■ What you will do: Check every line below for the word "computer" and copy each one that has it.

■ Entries supplied:
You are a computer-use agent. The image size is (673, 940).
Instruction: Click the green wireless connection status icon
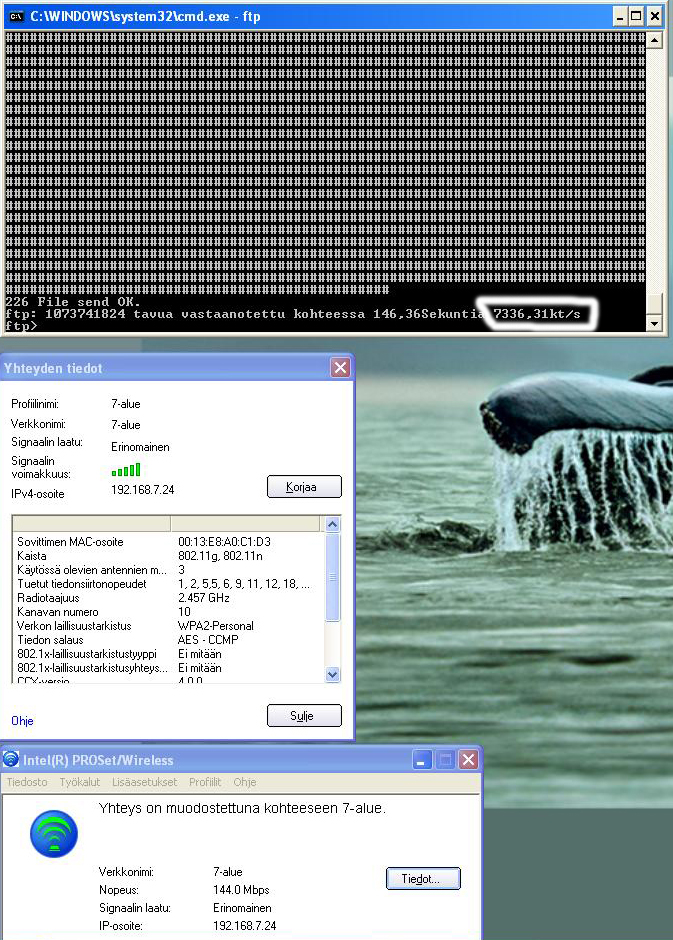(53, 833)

* * *

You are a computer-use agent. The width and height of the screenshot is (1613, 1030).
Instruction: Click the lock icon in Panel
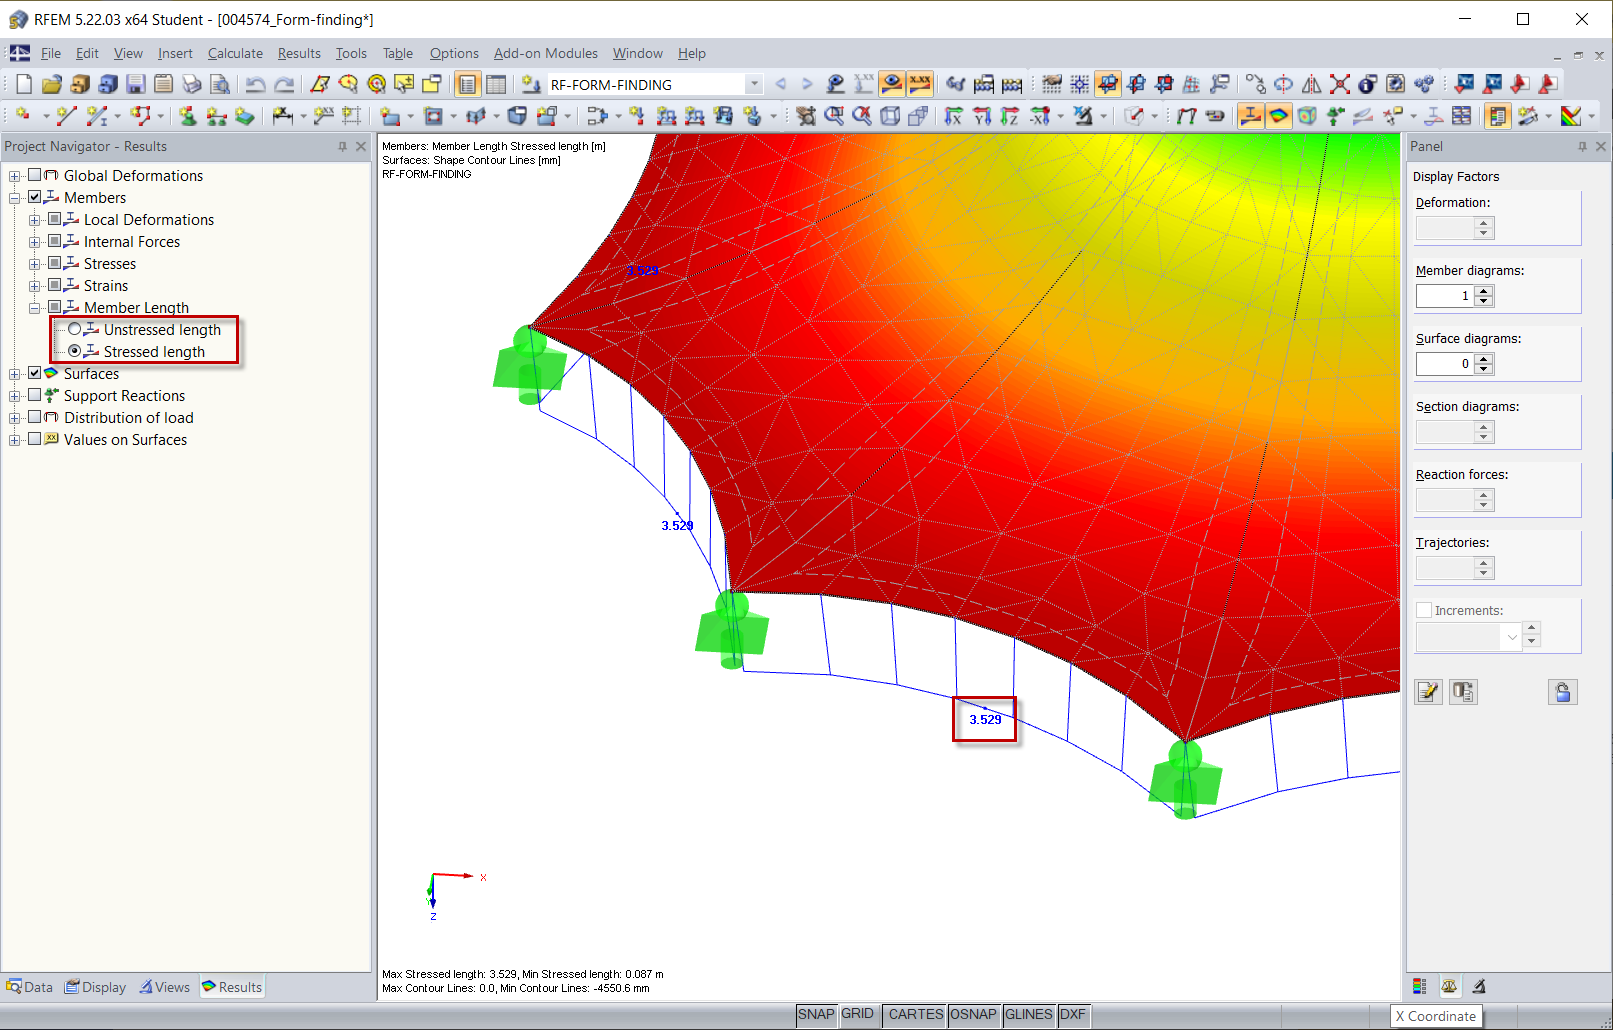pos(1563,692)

■ Result for this exercise:
You are a computer-use agent. The image size is (673, 940).
You are a computer-use agent. The width and height of the screenshot is (1613, 1030).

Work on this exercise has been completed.